Data records:

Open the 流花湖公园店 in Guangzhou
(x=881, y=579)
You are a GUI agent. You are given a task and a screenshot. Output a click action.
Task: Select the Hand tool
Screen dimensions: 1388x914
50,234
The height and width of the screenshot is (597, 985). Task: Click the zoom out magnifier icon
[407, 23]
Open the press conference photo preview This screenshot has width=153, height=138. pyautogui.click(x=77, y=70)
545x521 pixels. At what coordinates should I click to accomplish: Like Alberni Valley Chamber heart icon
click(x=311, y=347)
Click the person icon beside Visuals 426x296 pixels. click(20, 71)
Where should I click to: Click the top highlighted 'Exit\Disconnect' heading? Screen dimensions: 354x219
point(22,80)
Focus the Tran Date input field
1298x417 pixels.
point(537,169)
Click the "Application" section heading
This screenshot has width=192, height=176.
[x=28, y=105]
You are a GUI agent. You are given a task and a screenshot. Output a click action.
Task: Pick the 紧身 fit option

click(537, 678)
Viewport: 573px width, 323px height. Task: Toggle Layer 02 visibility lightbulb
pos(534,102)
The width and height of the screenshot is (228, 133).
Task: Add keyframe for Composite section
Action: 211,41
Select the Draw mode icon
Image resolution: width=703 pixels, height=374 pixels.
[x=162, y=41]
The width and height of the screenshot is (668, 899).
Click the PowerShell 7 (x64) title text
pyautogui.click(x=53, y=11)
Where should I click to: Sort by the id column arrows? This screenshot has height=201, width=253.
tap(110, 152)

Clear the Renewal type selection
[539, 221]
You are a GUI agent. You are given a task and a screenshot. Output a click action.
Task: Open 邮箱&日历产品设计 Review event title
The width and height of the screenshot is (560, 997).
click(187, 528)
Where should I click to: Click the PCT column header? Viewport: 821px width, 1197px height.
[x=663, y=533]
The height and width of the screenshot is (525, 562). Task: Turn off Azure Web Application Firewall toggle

[AIM OF THE TASK]: Collect every line from the rows above that contains the string "screenshot", copying each one in full. The match is case-sensitive.

[OUTPUT]:
You are a GUI agent. You are given a task and a screenshot. Output a click action.
The height and width of the screenshot is (597, 985). Task: Click the zoom out magnifier icon
Open the press conference photo preview This screenshot has width=153, height=138. pyautogui.click(x=77, y=70)
This screenshot has width=192, height=176.
You are a GUI agent. You are given a task and a screenshot. Output a click action.
The width and height of the screenshot is (228, 133).
The width and height of the screenshot is (668, 899).
Where should I click to: Sort by the id column arrows? This screenshot has height=201, width=253.
You are a GUI agent. You are given a task and a screenshot. Output a click action.
The width and height of the screenshot is (560, 997).
The height and width of the screenshot is (525, 562). Task: Turn off Azure Web Application Firewall toggle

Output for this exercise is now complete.